A Triumph TT De Luxe Motorcycle inspired Time Machine

I suppose this bike started about a year ago when I saw one of the scramblers on eBay. There was just something that drew me to that bike like a cop to a doughnut. I called a buddy of mine who has a salvage business (I do his paint) and told him to be on the look out for a new Triumph, I didn't care what just something affordable. About two weeks later he called and said he found an '06 Bonneville black on an auction that had smoke damage. We wound up winning it for $300.00!

As winter drew near and "new project" time got closer I decided to use this for a donor bike – something a little different from the norm, while being modern and reliable, and yet still cool. So I had a power plant, and no idea what to build around it. I did some research on 1900's to 1930's European bikes of all types and tried to make a mental note of what was cool. I suppose that the main things that stuck out were the tank style (loosely after a 1910 Triumph), the druid style front end, the knobbies, center stand, and friction steering dampener.

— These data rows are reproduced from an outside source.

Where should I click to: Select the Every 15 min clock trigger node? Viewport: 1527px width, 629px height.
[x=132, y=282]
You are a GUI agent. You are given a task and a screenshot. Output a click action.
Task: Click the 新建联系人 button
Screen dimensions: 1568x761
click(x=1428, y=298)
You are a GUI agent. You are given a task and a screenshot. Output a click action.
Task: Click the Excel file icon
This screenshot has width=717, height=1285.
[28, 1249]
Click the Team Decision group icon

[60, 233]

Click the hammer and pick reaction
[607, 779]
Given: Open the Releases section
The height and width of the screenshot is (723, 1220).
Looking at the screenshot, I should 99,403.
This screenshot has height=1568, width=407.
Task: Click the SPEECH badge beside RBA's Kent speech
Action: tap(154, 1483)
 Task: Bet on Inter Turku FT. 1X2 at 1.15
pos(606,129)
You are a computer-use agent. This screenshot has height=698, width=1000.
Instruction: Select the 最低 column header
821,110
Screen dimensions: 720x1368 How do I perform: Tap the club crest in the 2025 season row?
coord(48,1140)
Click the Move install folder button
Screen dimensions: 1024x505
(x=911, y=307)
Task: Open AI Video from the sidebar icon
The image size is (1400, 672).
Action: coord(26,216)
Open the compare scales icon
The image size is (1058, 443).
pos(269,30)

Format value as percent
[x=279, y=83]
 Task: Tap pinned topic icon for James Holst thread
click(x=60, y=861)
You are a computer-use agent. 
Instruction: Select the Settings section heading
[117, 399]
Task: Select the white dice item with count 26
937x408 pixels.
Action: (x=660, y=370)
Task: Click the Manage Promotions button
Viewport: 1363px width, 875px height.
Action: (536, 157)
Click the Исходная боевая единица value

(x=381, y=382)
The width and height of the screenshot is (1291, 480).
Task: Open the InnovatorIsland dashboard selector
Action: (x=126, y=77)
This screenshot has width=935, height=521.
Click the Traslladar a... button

For the frame, I went with a lugged design for some extra detail, and made the cradle removable to help stick with that European style. I did the jackshafted drive to clean up the right side of the wheel, and really to just try something different. Once I got that figured out is when I decided to try a drum rear brake mounted to the jackshaft. I tried several old drums of different makes but nothing was quite right so I had to hunker down and make one. I wound up using aluminum, which I heat-shrunk a sleeve into. The real pain in the arse on this was making it all fit together without too much runout.

Early one Saturday morning I mounted a sort of traditional rear fender and bicycle seat. It was pretty cool but it just didn't do it. Later that night I sat down with a print-out of the bike up on the table and started drawing. I loosely sketched the café boat tail thing, and SHIZAAM – it was awesome. I went to the shop the next morning and got started bending up some rod! I suppose this is where the whole project shifted gears from classy antique custom to 1900-ish café racer sort of thing. Race bike in mind, the 2-into-1 lakester pipes and drop bars fit naturally. Another thing I really wanted was inverted levers. Not wanting to copy what Dave Cook is famous for, I called him up and wound up getting away with the very first set of stainless levers he has ever made.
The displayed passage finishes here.